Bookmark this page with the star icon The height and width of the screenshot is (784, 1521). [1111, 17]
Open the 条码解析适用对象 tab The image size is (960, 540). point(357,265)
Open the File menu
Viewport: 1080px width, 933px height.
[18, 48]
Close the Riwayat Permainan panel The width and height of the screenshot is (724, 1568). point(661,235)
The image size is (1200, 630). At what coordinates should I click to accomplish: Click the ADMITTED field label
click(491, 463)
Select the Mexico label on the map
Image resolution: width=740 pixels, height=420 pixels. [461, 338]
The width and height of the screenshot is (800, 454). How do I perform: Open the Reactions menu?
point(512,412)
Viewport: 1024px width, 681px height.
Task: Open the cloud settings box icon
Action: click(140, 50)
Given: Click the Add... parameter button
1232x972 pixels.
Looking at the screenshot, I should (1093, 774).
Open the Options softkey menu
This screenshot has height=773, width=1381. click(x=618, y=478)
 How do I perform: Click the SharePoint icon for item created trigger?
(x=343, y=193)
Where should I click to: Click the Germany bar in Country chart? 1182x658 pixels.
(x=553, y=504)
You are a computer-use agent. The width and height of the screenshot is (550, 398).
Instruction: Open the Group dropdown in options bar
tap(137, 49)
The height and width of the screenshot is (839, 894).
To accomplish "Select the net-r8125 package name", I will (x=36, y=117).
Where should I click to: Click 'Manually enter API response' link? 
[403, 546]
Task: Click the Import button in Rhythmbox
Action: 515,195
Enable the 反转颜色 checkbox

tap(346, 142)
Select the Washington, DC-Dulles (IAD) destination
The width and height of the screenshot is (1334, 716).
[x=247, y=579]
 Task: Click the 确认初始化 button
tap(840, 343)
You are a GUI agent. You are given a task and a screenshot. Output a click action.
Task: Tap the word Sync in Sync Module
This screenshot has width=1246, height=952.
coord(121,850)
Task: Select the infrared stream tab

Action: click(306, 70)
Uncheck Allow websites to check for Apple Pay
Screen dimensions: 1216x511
########################################
### WHAT IS EXPECTED
Return every line from the one holding "How do I perform: Click" through the end of the data, exactly as it appears, with both ends kept and nothing else.

### ANSWER SECTION
 How do I perform: Click the SharePoint icon for item created trigger?
(x=343, y=193)
Where should I click to: Click the Germany bar in Country chart? 1182x658 pixels.
(x=553, y=504)
You are a computer-use agent. The width and height of the screenshot is (550, 398).
Instruction: Open the Group dropdown in options bar
tap(137, 49)
The height and width of the screenshot is (839, 894).
To accomplish "Select the net-r8125 package name", I will (x=36, y=117).
Where should I click to: Click 'Manually enter API response' link? 
[403, 546]
Task: Click the Import button in Rhythmbox
Action: 515,195
Enable the 反转颜色 checkbox

tap(346, 142)
Select the Washington, DC-Dulles (IAD) destination
The width and height of the screenshot is (1334, 716).
[x=247, y=579]
 Task: Click the 确认初始化 button
tap(840, 343)
You are a GUI agent. You are given a task and a screenshot. Output a click action.
Task: Tap the word Sync in Sync Module
This screenshot has width=1246, height=952.
coord(121,850)
Task: Select the infrared stream tab

Action: click(306, 70)
Uncheck Allow websites to check for Apple Pay
Screen dimensions: 1216x511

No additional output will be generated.